Dos 118 cargos de chefia na 3ª Região Fiscal do órgão, que inclui Ceará, Piauí e Maranhão, 80 já foram entregues

A Receita é um dos órgãos da administração federal no Ceará que devem retomar completamente o trabalho presencial a partir de 15 de outubro.
Legenda: A Receita é um dos órgãos da administração federal no Ceará que devem retomar completamente o trabalho presencial a partir de 15 de outubro.
Foto: Agência Brasil/Marcelo Camargo

Todos os serviços de atendimento ao consumidor e aqueles relacionados ao comércio exterior da Receita Federal deverão sofrer um baque nos próximos dias por conta de um protesto de auditores fiscais do órgão. A iniciativa deverá prejudicar, por exemplo, a arrecadação de impostos e os pedidos de restituição tributária para o Imposto de Renda

Sem o bônus e com a redução de recursos, que deveriam ser destinados a investimentos em tecnologia e melhorias de processos no órgão, 80 cargos de chefia já foram entregues na 3ª Região Fiscal, que corresponde aos estados de Ceará, Piauí e Maranhão. 

De acordo com a auditora Patrícia Gomes Peixoto o impacto na arrecadação por tributos gerada pelo movimento deverá ser substancial, com uma queda de pelo menos 90% dos valores espontâneos — feitos pela própria população ou empresas aos quais os pagamentos são devidos. 

A insatisfação da classe, segundo Gomes, é resultado dos sucessivos cortes orçamentários impostos pelo Governo Federal nos últimos três anos e pelo não implementação do bônus por eficiência dos auditores, que havia sido prometido há pelo menos cinco anos.

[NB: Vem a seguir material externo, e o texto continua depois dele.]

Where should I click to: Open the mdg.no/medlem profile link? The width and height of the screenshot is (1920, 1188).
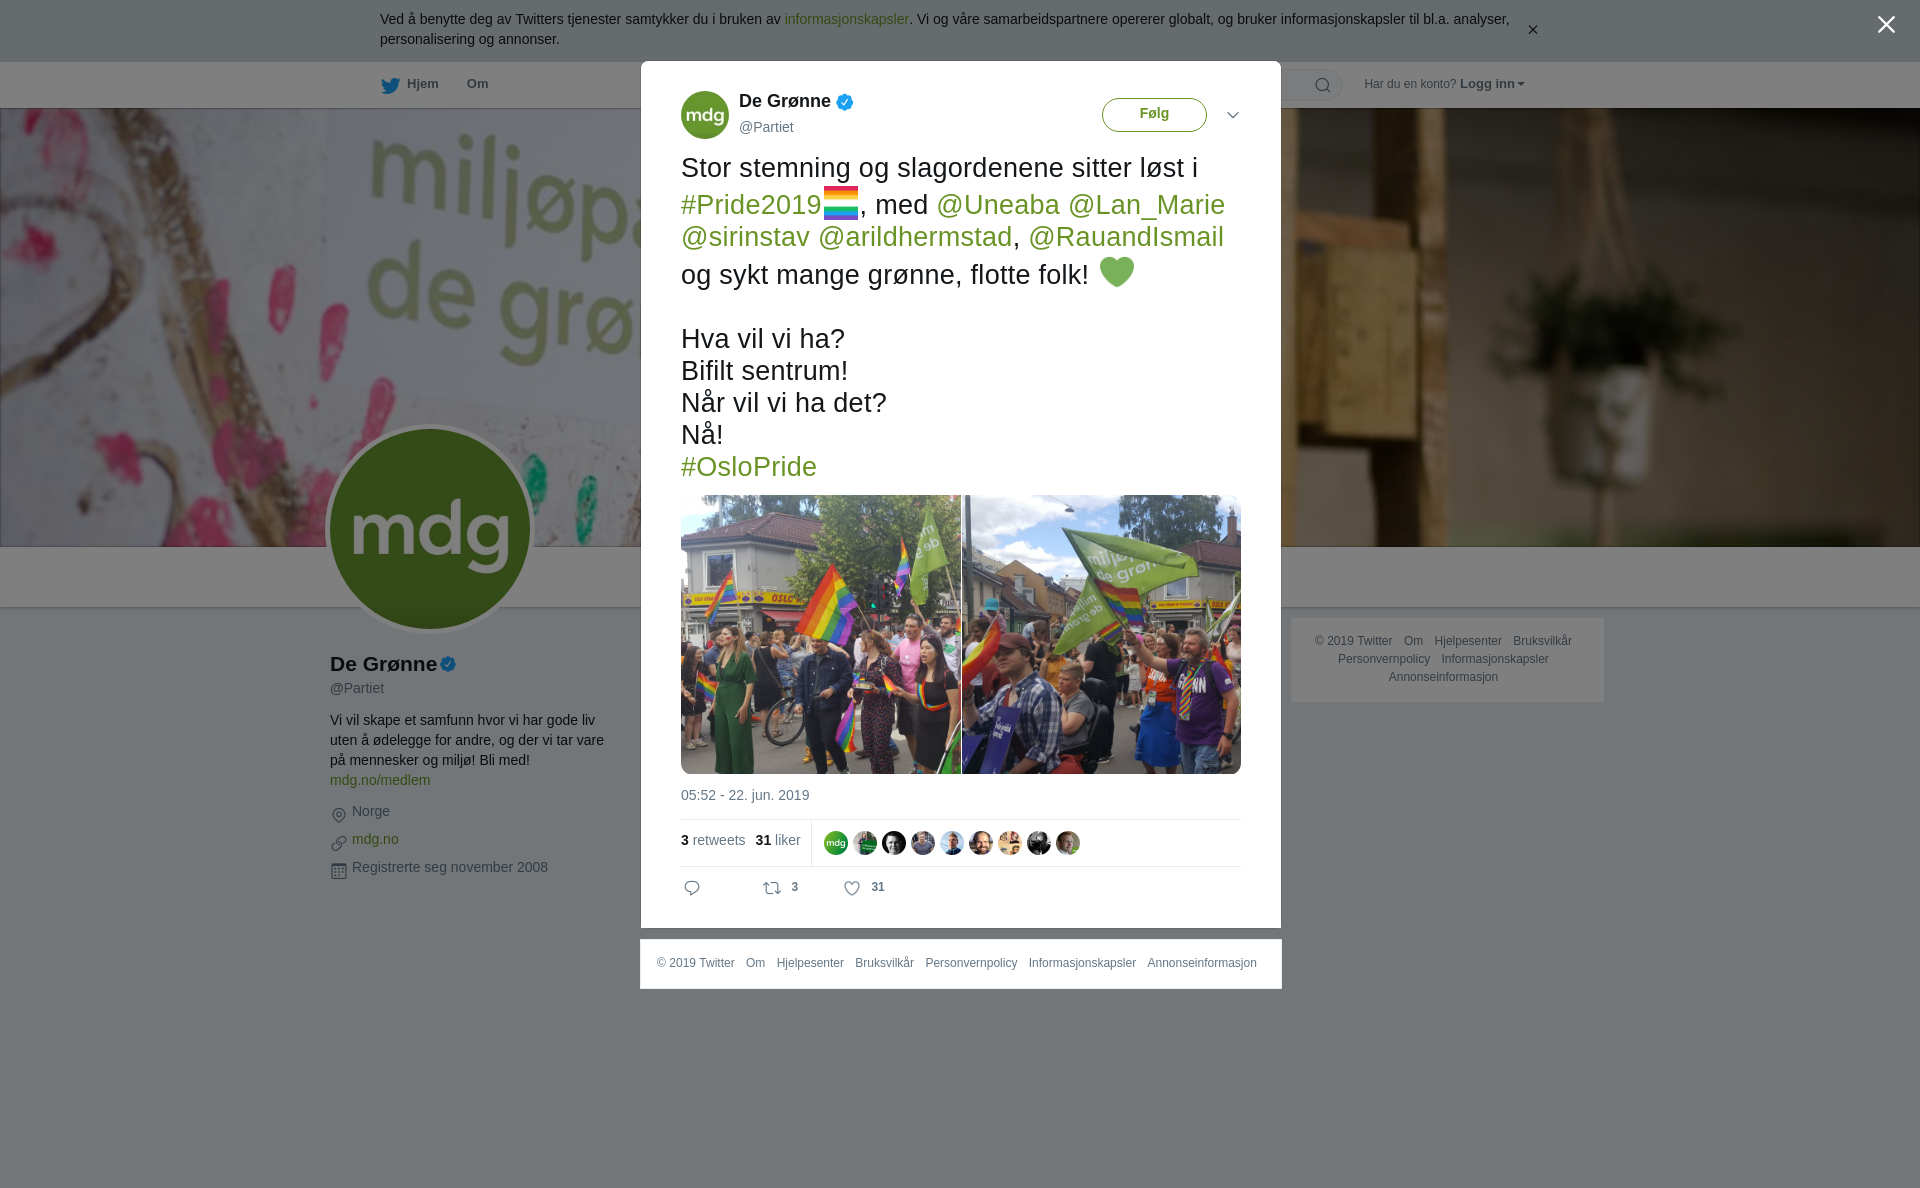point(380,780)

A auditora, contudo, relatou que, apesar das promessas, a regulamentação nunca saiu e vem sendo protelada pelo Governo. 

Queixas 

"Esse movimento impacta na vida dos contribuintes, o comércio exterior, a divulgação de processos pessoas físicas e empresas, a análise de crédito, pedidos de restituição e compensação, julgamentos de processos administrativos e outras questões. Mas o Brasil está saindo de uma crise e precisa de investimentos, e os recursos podem vir da Receita Federal, só que os recursos estão sendo destinados para as polícias no País, é inadmissível", disse Patrícia.

"Já é o terceiro ano seguido que a Receita tem corte no orçamento, é corte em cima do corte e precisamos de avanços para garantir a otimização na arrecadação. Há cinco anos o Governo fez um acordo com o sindicato de auditores em que deveria regulamentar o bônus de eficiência de auditores, mas nada fez e estamos esperando que o Governo faça alguma coisa. Eles pedem voto de confiança, mas não fazem nada", completou a auditora. 

Decisões

Como reflexo do movimento, os auditores da Receita na 3ª Região Fiscal, como explicou Patrícia, estão deliberando "meta zero", o que significa ter nenhuma das metas da Receita atingidas enquanto durar o movimento. Essa decisão deverá ter impactos graves na arrecadação futura dos Governos no País, e só deverá ser repensada no caso da negociação de novos investimentos no órgão e pela regulamentação do bônus de eficiência. 

"Nós estamos deliberando meta zero, então nada será atingido, comércio exterior e atendimento do contribuinte será impactado, mas nosso objetivo será impactar o Governo para que ele entenda a importância da Receita Federal, e não vamos retroceder enquanto nada for feito", explicou.